Família acusa negligência após morte de jovem que passou por três hospitais na Baixada
Por Santa Portal em 24/11/2025 às 05:00
A família de Nayara Alves Meng, de 28 anos, cobra respostas sobre a morte da jovem após meses de busca por atendimento médico em unidades de São Vicente, Praia Grande e Santos, no litoral de São Paulo. Moradora da Área Continental vicentina, ela morreu na última quarta-feira (19), no Hospital dos Estivadores, após sofrer uma parada cardíaca.
A causa, segundo os últimos laudos, está relacionada à falência do coração em consequência de uma infecção pulmonar que evoluiu para superbactéria, quadro agravado, segundo a família, pela demora em obter diagnóstico preciso e pelo uso contínuo e desordenado de antibióticos ao longo de sete meses.

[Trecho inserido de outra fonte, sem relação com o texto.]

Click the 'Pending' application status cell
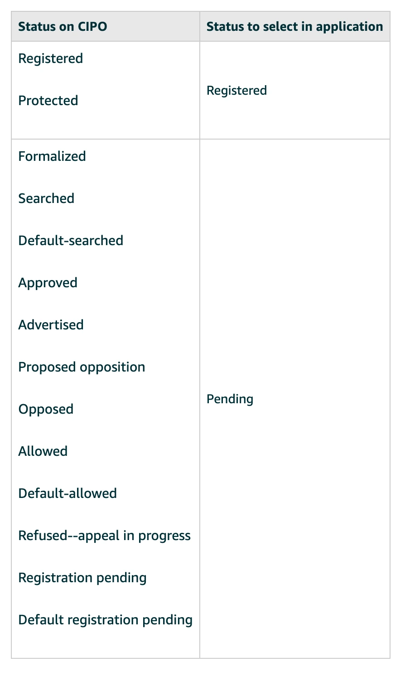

A irmã, Talita Leôncio Meng, afirma que a cronologia de erros e omissões começou ainda em março, quando Nayara, até então saudável, apresentou tosse persistente, febre e dificuldade para respirar. “Ela já não usava vape (cigarro eletrônico) desde o início da tosse. Tratava tudo como gripe. Mas as idas aos prontos-socorros só resultavam em receitas trocadas a cada consulta”, diz.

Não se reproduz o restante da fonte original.